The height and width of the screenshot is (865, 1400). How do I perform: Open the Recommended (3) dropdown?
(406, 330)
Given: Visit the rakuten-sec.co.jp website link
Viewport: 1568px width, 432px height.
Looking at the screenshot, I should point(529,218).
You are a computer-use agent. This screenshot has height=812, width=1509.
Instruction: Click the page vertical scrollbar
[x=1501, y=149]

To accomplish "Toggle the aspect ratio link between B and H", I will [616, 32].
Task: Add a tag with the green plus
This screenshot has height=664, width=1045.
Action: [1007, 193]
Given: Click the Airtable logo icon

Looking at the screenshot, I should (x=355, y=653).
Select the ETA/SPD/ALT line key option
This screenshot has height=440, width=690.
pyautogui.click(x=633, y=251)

········

Work item:
Write the listing out again in full, exactly as it stands above.

Response to this task:
The height and width of the screenshot is (865, 1400). How do I perform: Open the Recommended (3) dropdown?
(406, 330)
Given: Visit the rakuten-sec.co.jp website link
Viewport: 1568px width, 432px height.
Looking at the screenshot, I should point(529,218).
You are a computer-use agent. This screenshot has height=812, width=1509.
Instruction: Click the page vertical scrollbar
[x=1501, y=149]

To accomplish "Toggle the aspect ratio link between B and H", I will [616, 32].
Task: Add a tag with the green plus
This screenshot has height=664, width=1045.
Action: [1007, 193]
Given: Click the Airtable logo icon

Looking at the screenshot, I should (x=355, y=653).
Select the ETA/SPD/ALT line key option
This screenshot has height=440, width=690.
pyautogui.click(x=633, y=251)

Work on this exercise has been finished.